== Provided data

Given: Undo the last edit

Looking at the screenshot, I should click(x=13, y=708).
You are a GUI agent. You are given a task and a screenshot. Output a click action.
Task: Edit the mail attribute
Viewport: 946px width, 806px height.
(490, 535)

====
== Provided data

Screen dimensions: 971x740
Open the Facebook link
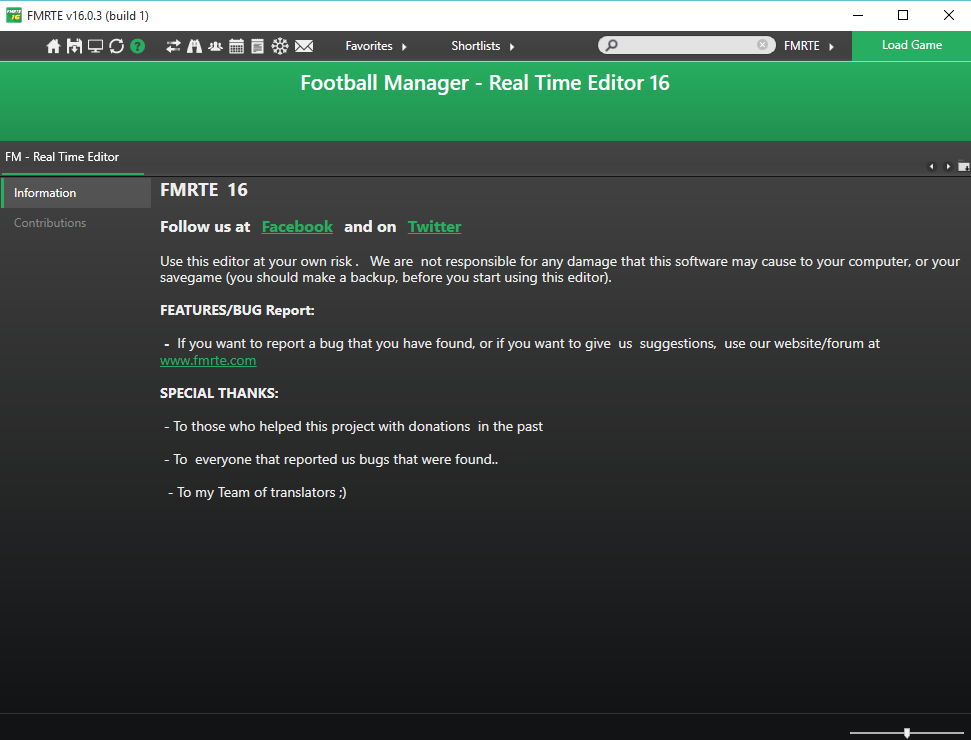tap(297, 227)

====
== Provided data

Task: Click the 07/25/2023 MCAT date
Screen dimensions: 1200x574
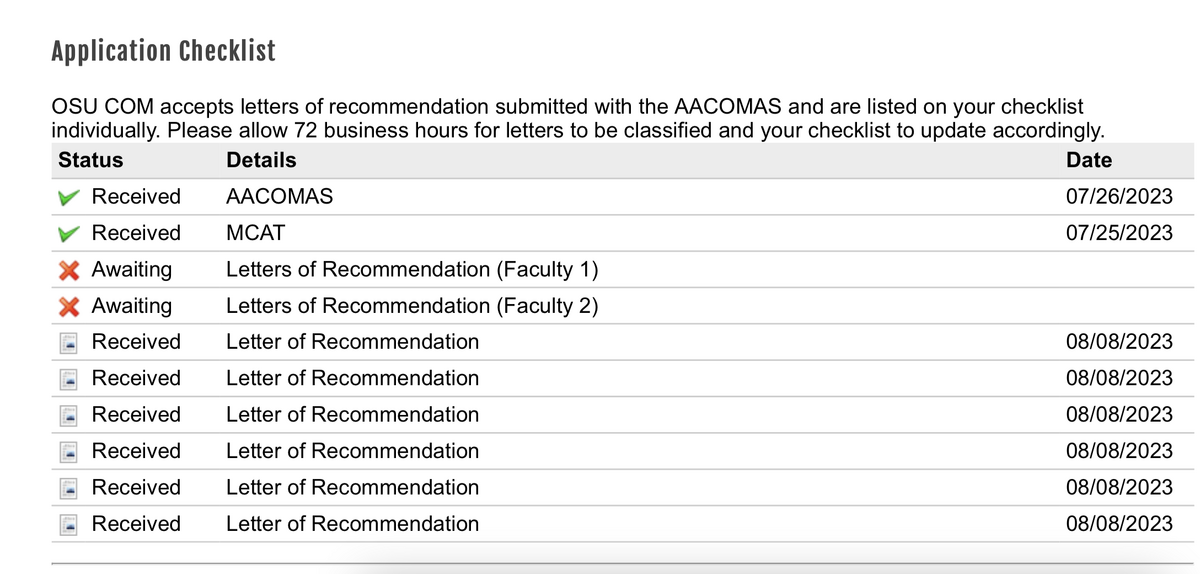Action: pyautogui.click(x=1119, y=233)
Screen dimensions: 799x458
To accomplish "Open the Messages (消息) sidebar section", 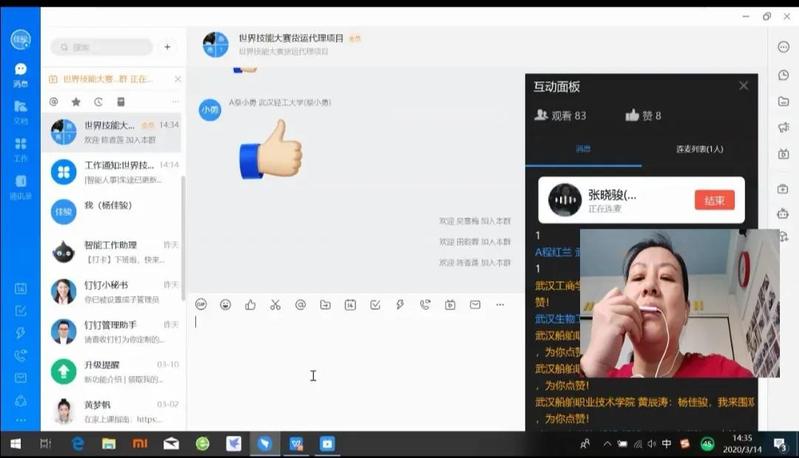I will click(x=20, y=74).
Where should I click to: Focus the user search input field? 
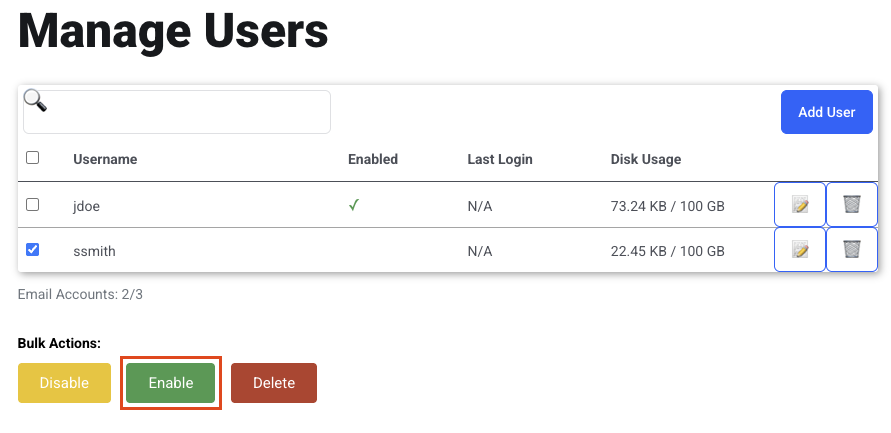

====

Reproduce the listing verbatim, starting at the line that contains "Screen dimensions: 971x740" and ending at the line that contains "tap(297, 227)", with both of those lines included. Leave the pictures out of your answer.

Screen dimensions: 971x740
Open the Facebook link
tap(297, 227)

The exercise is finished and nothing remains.